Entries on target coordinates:
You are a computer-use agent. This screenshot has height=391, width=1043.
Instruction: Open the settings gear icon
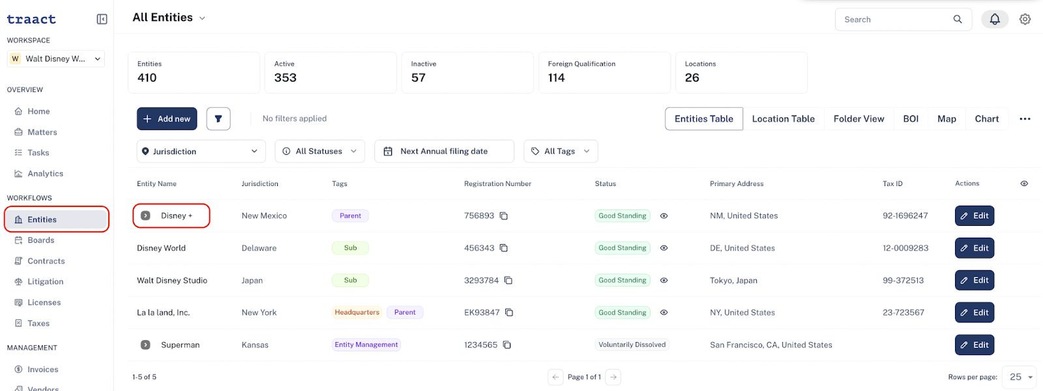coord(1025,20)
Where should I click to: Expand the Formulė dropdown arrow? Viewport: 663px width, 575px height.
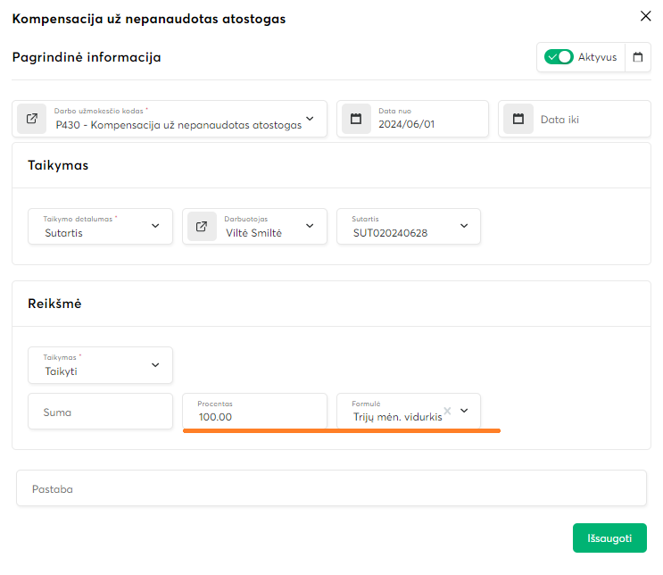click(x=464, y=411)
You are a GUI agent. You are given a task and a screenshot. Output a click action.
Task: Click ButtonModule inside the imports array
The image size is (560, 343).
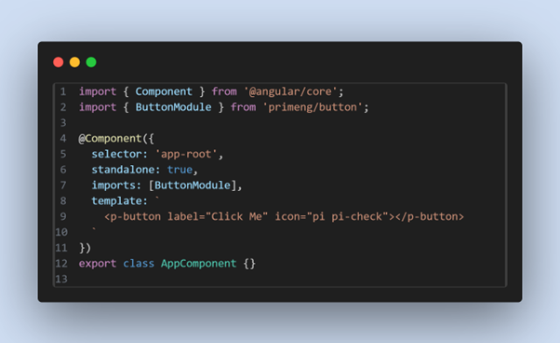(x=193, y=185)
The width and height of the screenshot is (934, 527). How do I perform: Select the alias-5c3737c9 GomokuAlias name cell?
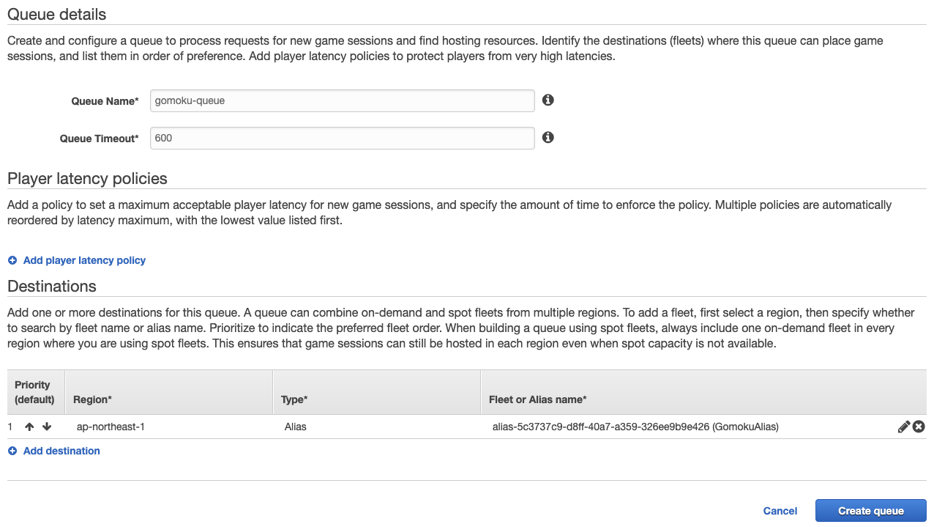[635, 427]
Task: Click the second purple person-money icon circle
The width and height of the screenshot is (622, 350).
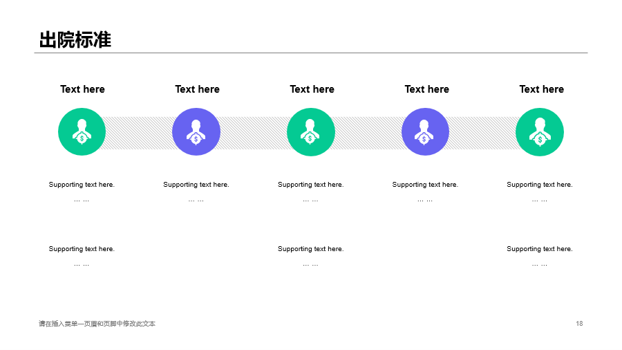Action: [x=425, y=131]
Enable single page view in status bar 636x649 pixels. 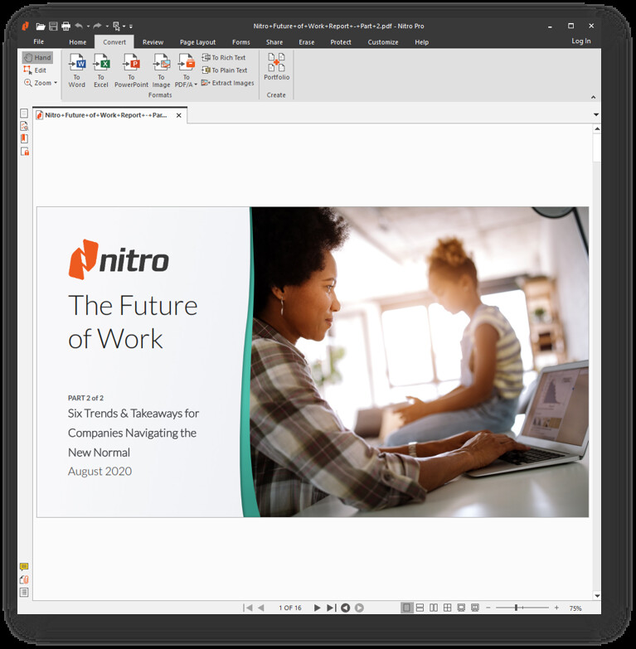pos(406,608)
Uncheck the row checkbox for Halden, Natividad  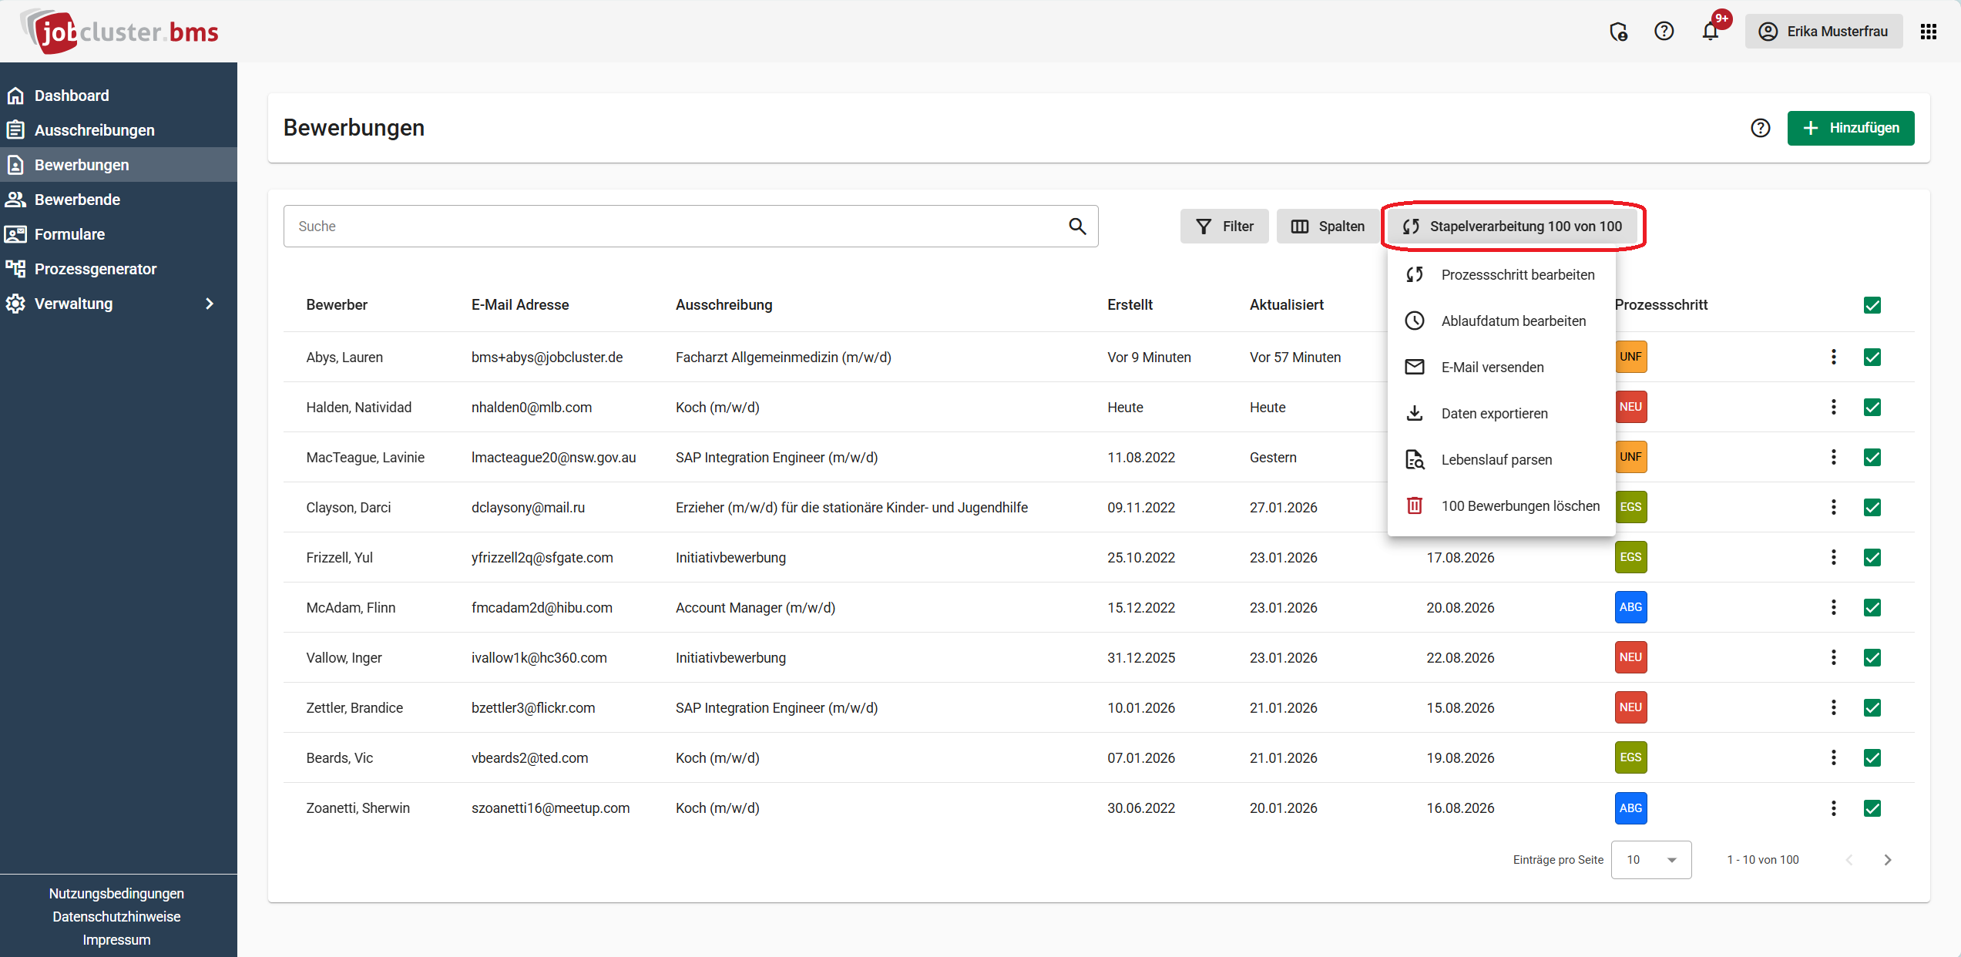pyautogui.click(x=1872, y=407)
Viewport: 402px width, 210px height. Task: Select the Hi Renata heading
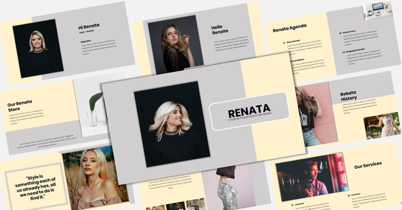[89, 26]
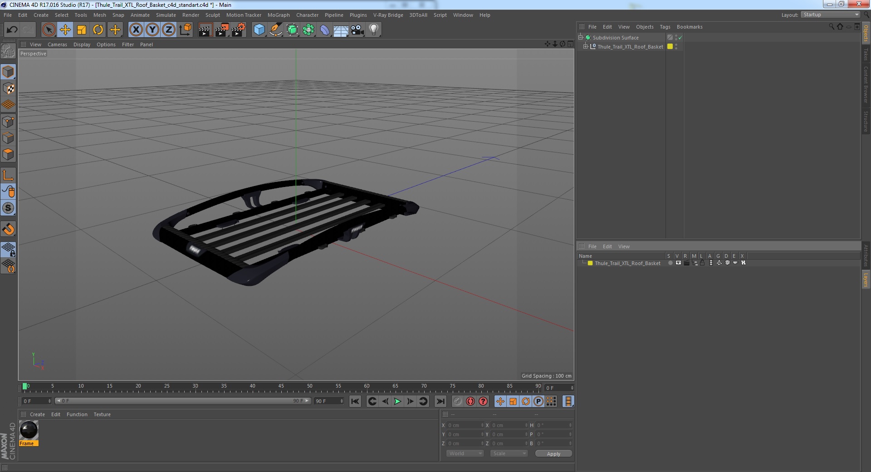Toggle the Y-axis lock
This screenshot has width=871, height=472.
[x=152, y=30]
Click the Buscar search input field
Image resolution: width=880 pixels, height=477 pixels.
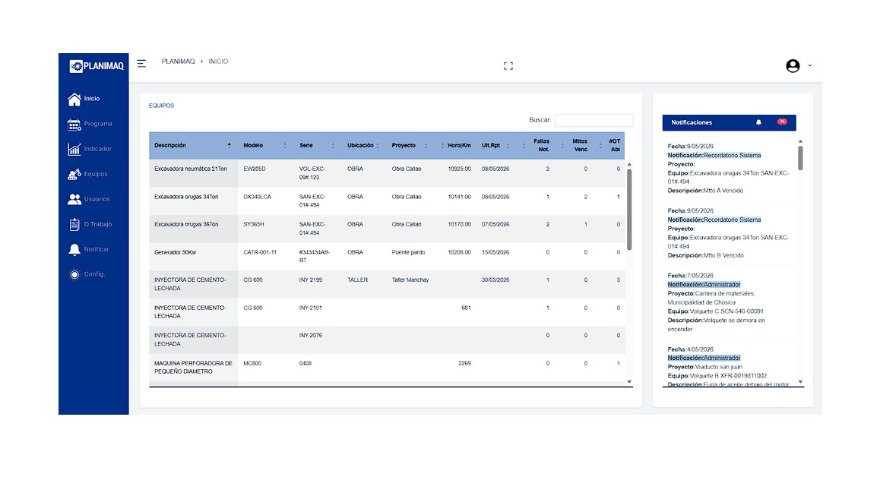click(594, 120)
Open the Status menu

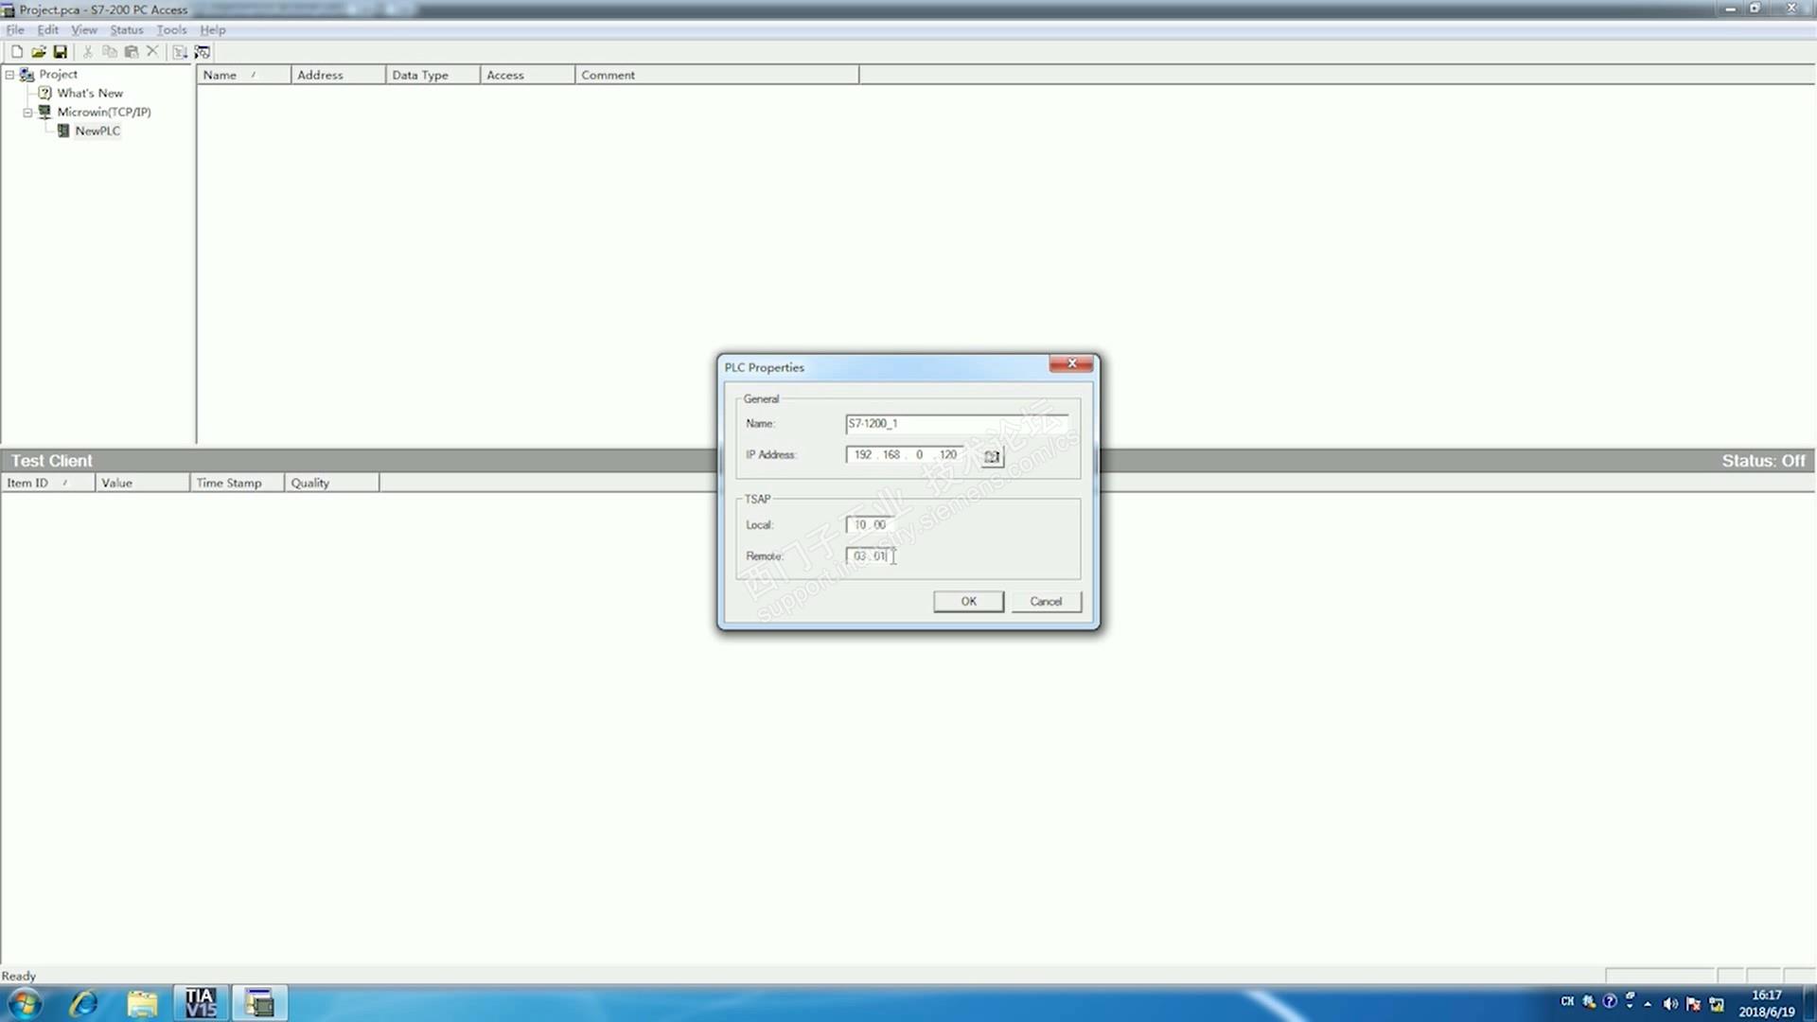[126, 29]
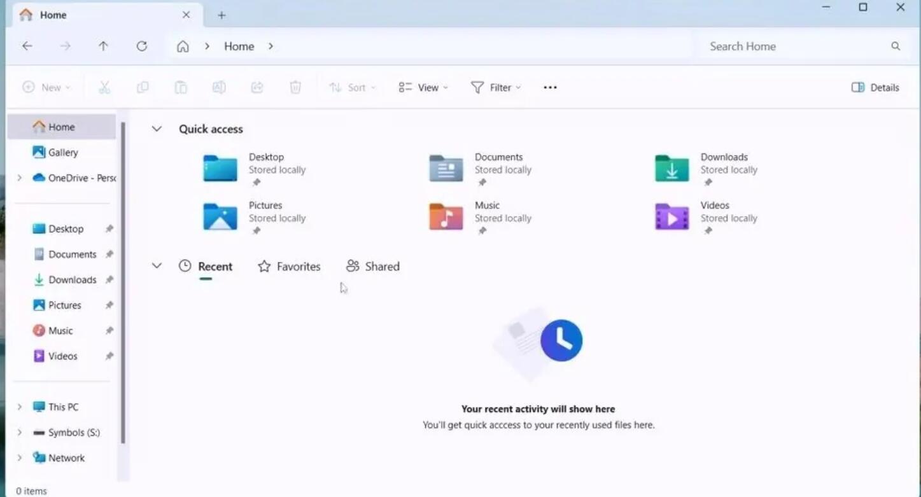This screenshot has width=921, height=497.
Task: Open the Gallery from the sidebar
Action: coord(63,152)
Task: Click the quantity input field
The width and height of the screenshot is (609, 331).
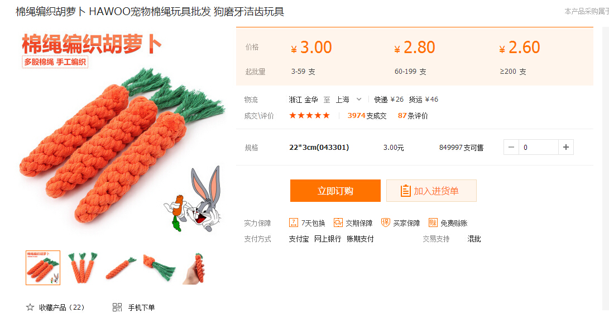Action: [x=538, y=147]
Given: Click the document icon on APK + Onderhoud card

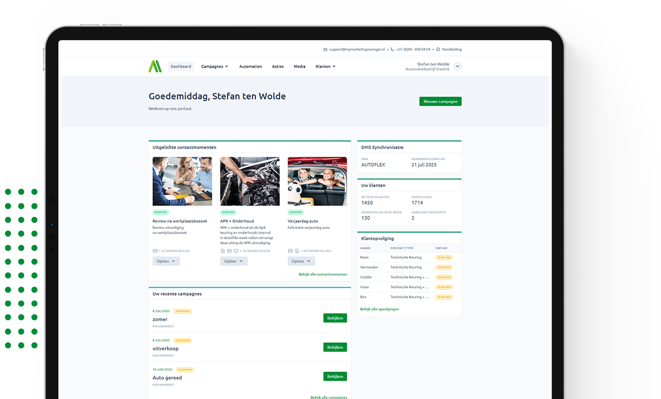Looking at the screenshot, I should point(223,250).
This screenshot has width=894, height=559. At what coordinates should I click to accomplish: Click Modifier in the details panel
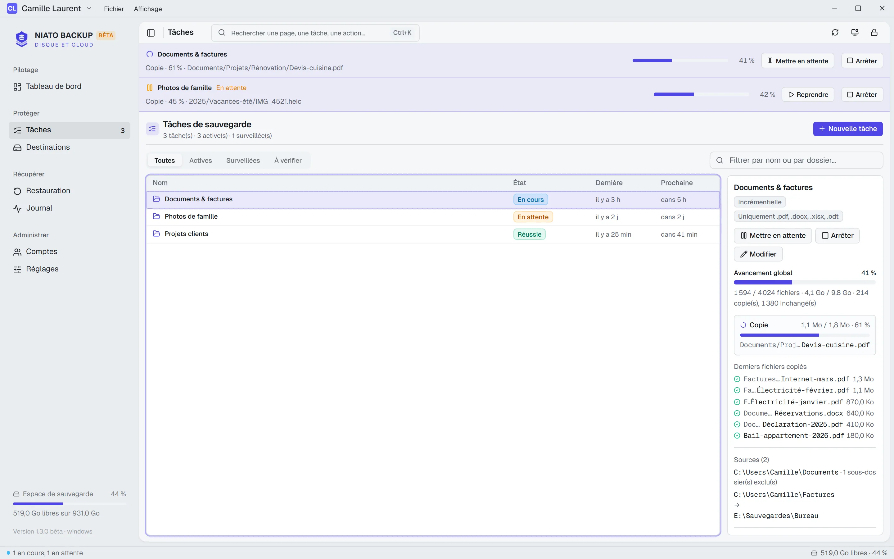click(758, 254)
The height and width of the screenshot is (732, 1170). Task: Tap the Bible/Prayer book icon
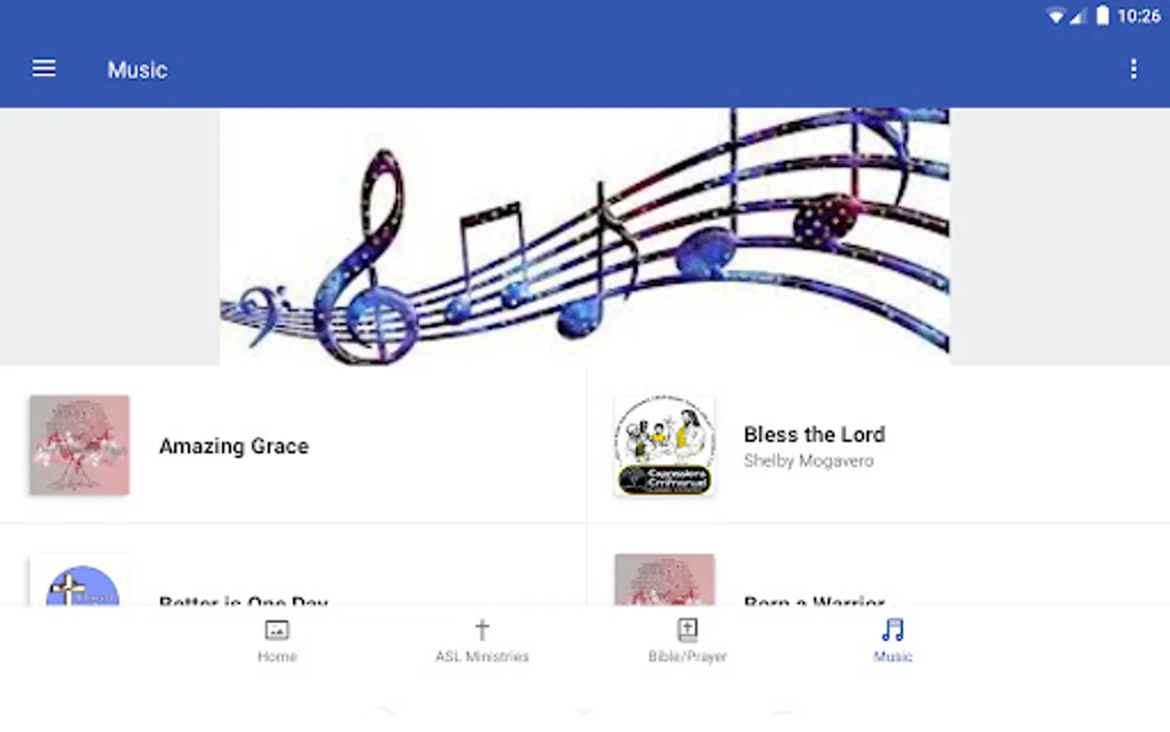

--- SHORT EXERCISE ---
Reproduce verbatim the entries from the line containing "The width and height of the screenshot is (934, 527)." to the line containing "Action: [x=425, y=131]", both lines included, leaving out the pictures.

--- COMPLETED EXERCISE ---
The width and height of the screenshot is (934, 527). How do I perform: Select the alias-5c3737c9 GomokuAlias name cell?
[635, 427]
Task: Click the second purple person-money icon circle
The width and height of the screenshot is (622, 350).
Action: [x=425, y=131]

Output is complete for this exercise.